→ Task requirements
No line of the records may be dropped; print them all again exactly.

→ Recorded information
+++++
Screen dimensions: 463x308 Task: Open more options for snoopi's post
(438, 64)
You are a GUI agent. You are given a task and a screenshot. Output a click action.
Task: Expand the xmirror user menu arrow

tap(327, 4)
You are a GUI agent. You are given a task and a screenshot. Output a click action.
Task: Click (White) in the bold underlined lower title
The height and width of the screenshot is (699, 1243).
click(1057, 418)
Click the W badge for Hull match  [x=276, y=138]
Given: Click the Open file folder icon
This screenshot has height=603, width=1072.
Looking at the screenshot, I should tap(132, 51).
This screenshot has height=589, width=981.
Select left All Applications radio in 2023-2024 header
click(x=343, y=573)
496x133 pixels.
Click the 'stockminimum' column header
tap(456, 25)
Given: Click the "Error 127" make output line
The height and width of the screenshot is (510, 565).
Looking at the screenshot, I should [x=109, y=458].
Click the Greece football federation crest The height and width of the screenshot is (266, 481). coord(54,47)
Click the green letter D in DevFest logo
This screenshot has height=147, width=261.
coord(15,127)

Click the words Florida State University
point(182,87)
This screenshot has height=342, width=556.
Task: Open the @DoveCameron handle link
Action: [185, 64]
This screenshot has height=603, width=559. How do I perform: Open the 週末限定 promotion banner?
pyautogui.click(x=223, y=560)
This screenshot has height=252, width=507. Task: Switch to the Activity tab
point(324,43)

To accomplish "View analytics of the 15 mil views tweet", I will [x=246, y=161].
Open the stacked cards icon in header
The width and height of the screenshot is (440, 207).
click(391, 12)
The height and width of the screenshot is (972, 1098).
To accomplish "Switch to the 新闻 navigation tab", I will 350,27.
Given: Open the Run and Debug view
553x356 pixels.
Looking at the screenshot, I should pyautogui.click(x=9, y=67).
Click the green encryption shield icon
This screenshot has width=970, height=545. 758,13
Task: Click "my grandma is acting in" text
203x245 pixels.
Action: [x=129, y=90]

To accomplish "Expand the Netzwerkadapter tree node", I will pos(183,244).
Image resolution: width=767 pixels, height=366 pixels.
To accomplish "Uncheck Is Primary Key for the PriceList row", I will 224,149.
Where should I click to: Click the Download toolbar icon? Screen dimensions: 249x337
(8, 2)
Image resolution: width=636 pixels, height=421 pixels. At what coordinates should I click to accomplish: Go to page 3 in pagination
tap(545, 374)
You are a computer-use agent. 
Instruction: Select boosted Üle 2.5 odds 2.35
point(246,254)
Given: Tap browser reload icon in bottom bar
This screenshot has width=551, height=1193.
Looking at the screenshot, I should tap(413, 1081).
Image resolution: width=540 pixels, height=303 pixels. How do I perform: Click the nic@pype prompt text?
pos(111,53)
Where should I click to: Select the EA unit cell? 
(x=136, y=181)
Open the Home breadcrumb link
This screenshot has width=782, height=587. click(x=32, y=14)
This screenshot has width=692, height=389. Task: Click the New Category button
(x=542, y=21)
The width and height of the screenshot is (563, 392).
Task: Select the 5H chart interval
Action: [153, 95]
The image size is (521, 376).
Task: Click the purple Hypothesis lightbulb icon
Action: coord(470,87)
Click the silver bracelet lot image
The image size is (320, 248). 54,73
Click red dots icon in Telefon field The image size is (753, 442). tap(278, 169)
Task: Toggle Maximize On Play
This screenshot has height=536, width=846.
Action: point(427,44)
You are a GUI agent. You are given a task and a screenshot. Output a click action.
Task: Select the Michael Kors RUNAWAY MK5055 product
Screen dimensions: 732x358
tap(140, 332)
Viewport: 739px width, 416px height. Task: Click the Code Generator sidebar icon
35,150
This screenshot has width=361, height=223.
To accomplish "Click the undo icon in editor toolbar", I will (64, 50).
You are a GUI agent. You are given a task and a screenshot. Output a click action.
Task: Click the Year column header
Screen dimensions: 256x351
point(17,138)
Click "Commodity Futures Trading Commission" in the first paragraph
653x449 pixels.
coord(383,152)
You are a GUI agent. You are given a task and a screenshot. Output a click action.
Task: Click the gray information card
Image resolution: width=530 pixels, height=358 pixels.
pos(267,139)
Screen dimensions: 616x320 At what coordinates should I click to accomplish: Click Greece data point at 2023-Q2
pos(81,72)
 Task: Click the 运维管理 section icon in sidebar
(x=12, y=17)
+++++
→ Answer box
Screen dimensions: 463x308 Task: Open more options for snoopi's post
(438, 64)
You are a GUI agent. You are given a task and a screenshot. Output a click action.
Task: Expand the xmirror user menu arrow

tap(327, 4)
You are a GUI agent. You are given a task and a screenshot. Output a click action.
Task: Click (White) in the bold underlined lower title
The height and width of the screenshot is (699, 1243).
click(1057, 418)
Click the W badge for Hull match  [x=276, y=138]
Given: Click the Open file folder icon
This screenshot has height=603, width=1072.
Looking at the screenshot, I should tap(132, 51).
This screenshot has height=589, width=981.
Select left All Applications radio in 2023-2024 header
click(x=343, y=573)
496x133 pixels.
Click the 'stockminimum' column header
tap(456, 25)
Given: Click the "Error 127" make output line
The height and width of the screenshot is (510, 565).
Looking at the screenshot, I should [x=109, y=458].
Click the Greece football federation crest The height and width of the screenshot is (266, 481). coord(54,47)
Click the green letter D in DevFest logo
This screenshot has height=147, width=261.
coord(15,127)

Click the words Florida State University
point(182,87)
This screenshot has height=342, width=556.
Task: Open the @DoveCameron handle link
Action: [185, 64]
This screenshot has height=603, width=559. How do I perform: Open the 週末限定 promotion banner?
pyautogui.click(x=223, y=560)
This screenshot has height=252, width=507. Task: Switch to the Activity tab
point(324,43)

To accomplish "View analytics of the 15 mil views tweet", I will [x=246, y=161].
Open the stacked cards icon in header
The width and height of the screenshot is (440, 207).
click(391, 12)
The height and width of the screenshot is (972, 1098).
To accomplish "Switch to the 新闻 navigation tab", I will 350,27.
Given: Open the Run and Debug view
553x356 pixels.
Looking at the screenshot, I should pyautogui.click(x=9, y=67).
Click the green encryption shield icon
This screenshot has width=970, height=545. 758,13
Task: Click "my grandma is acting in" text
203x245 pixels.
Action: [x=129, y=90]

To accomplish "Expand the Netzwerkadapter tree node", I will pos(183,244).
Image resolution: width=767 pixels, height=366 pixels.
To accomplish "Uncheck Is Primary Key for the PriceList row", I will 224,149.
Where should I click to: Click the Download toolbar icon? Screen dimensions: 249x337
(8, 2)
Image resolution: width=636 pixels, height=421 pixels. At what coordinates should I click to accomplish: Go to page 3 in pagination
tap(545, 374)
You are a computer-use agent. 
Instruction: Select boosted Üle 2.5 odds 2.35
point(246,254)
Given: Tap browser reload icon in bottom bar
This screenshot has width=551, height=1193.
Looking at the screenshot, I should tap(413, 1081).
Image resolution: width=540 pixels, height=303 pixels. How do I perform: Click the nic@pype prompt text?
pos(111,53)
Where should I click to: Select the EA unit cell? 
(x=136, y=181)
Open the Home breadcrumb link
This screenshot has width=782, height=587. click(x=32, y=14)
This screenshot has width=692, height=389. Task: Click the New Category button
(x=542, y=21)
The width and height of the screenshot is (563, 392).
Task: Select the 5H chart interval
Action: [153, 95]
The image size is (521, 376).
Task: Click the purple Hypothesis lightbulb icon
Action: coord(470,87)
Click the silver bracelet lot image
The image size is (320, 248). 54,73
Click red dots icon in Telefon field The image size is (753, 442). tap(278, 169)
Task: Toggle Maximize On Play
This screenshot has height=536, width=846.
Action: point(427,44)
You are a GUI agent. You are given a task and a screenshot. Output a click action.
Task: Select the Michael Kors RUNAWAY MK5055 product
Screen dimensions: 732x358
tap(140, 332)
Viewport: 739px width, 416px height. Task: Click the Code Generator sidebar icon
35,150
This screenshot has width=361, height=223.
To accomplish "Click the undo icon in editor toolbar", I will (64, 50).
You are a GUI agent. You are given a task and a screenshot. Output a click action.
Task: Click the Year column header
Screen dimensions: 256x351
point(17,138)
Click "Commodity Futures Trading Commission" in the first paragraph
653x449 pixels.
coord(383,152)
You are a GUI agent. You are given a task and a screenshot. Output a click action.
Task: Click the gray information card
Image resolution: width=530 pixels, height=358 pixels.
pos(267,139)
Screen dimensions: 616x320 At what coordinates should I click to accomplish: Click Greece data point at 2023-Q2
pos(81,72)
 Task: Click the 运维管理 section icon in sidebar
(x=12, y=17)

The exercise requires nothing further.